Апрель
Первого апреля пошёл в Консерваторию к заутрене. Я всегда там бываю под Пасху и очень люблю эту заутреню. Впрочем, в этом году она оказалась как-то менее нарядной, чем всегда, хотя крестный ход и поселил в меня самоё празднично- радостное настроение.
На второй день праздника - торжественное открытие Финской выставки, которому придали характер политического чествования, по случаю финляндской свободы. Говорили Милюков, Родичев, Горький. Я числился в почётном комитете и был горд, так как он блистал лучшими именами из искусства и политики. Сама выставка скучна и монотонна, ни одного яркого сюжета, ни одной яркой краски: будто вся она писана в серый день. Если на картине попадались красные краски, то уж это была радость.
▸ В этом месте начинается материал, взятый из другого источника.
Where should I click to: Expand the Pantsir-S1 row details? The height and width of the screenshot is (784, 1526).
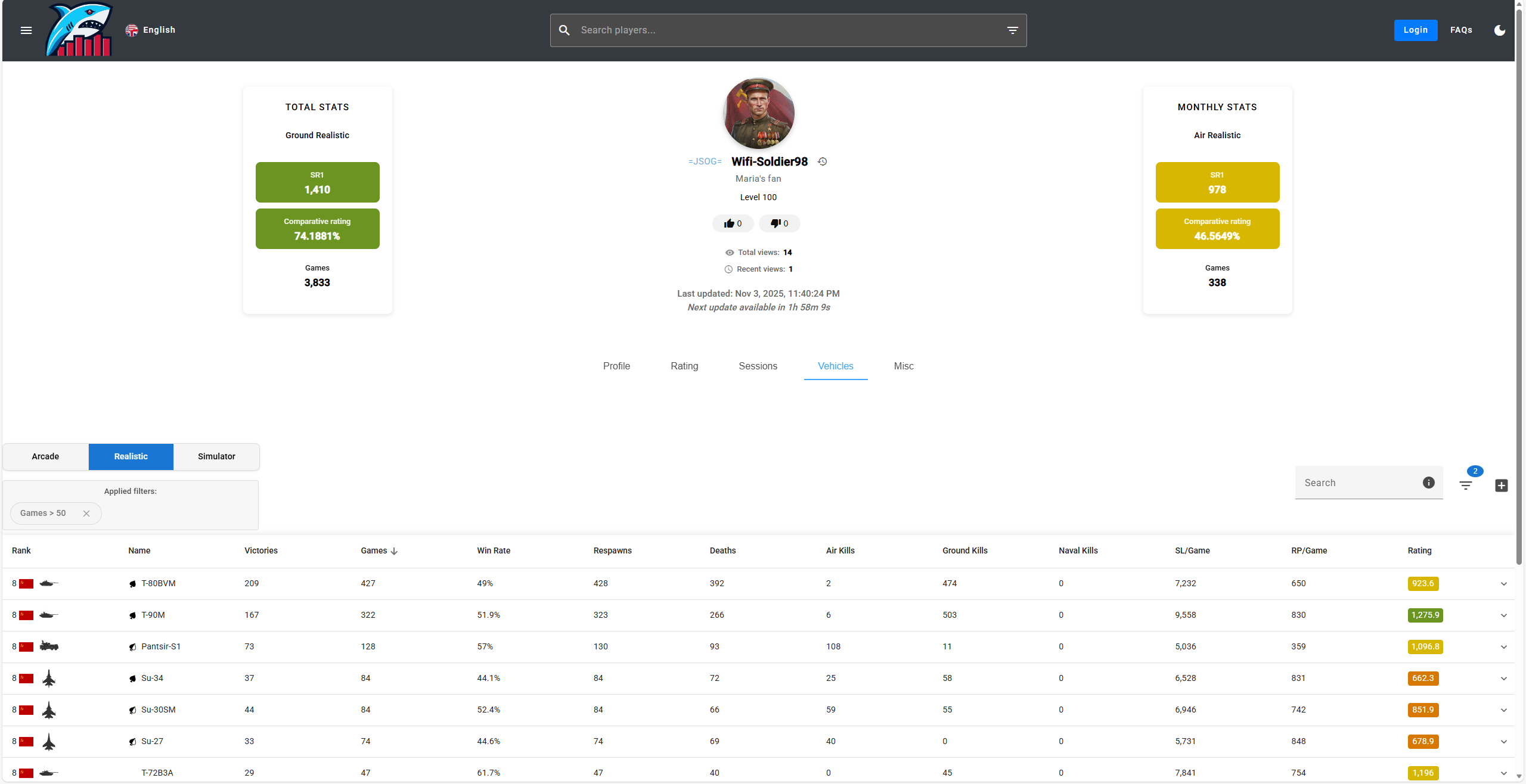1504,647
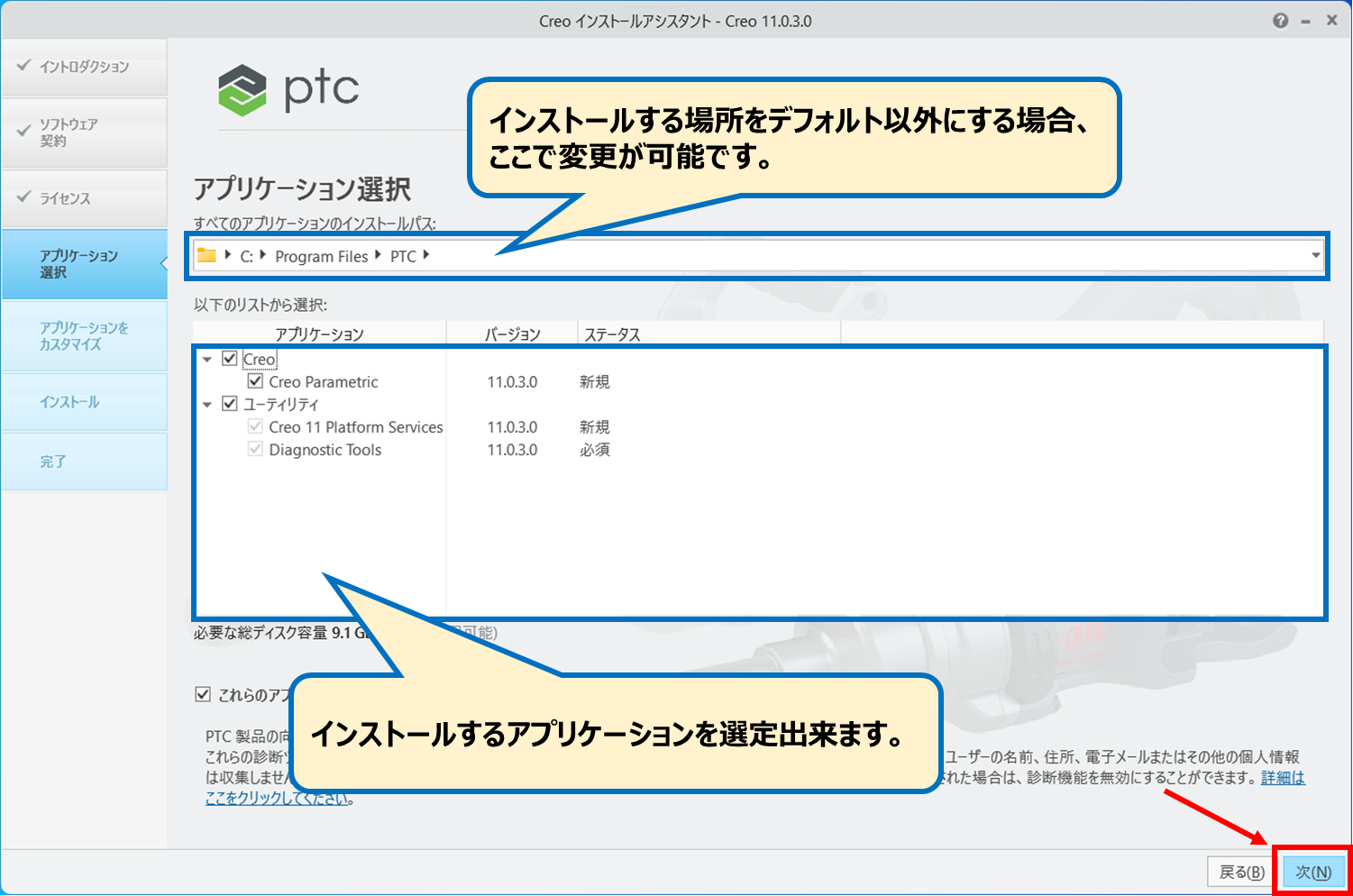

У «Донона» за обедом, последовавшим за открытием выставки, говорились бесконечные речи на всех языках. Один финский скульптор призывал русских художников взяться за руки с финскими и тогда, идя друг с другом об руку, «nous йpaterons le monde».
Познакомился я с футуристом Маяковским, который сначала несколько испугал меня своею грубой порывистостью, но потом он высказал мне прямейшее расположение, заявив, что придёт ко мне и серьёзно поговорит со мною, так как я пишу замечательную музыку, но на ужасные тексты, на всяких Бальмонтов и прочих, и что ему надо познакомить меня с «настоящей современной поэзией». Далее я оказался первым и даже единственным современным композитором, а так как русская музыка идёт во главе всего мира - то мы должны соединиться: он от литературы, я от музыки и Бурлюк от живописи - «и тогда мы покорим мир».
Я ответил: «обязательно» и «очень рад».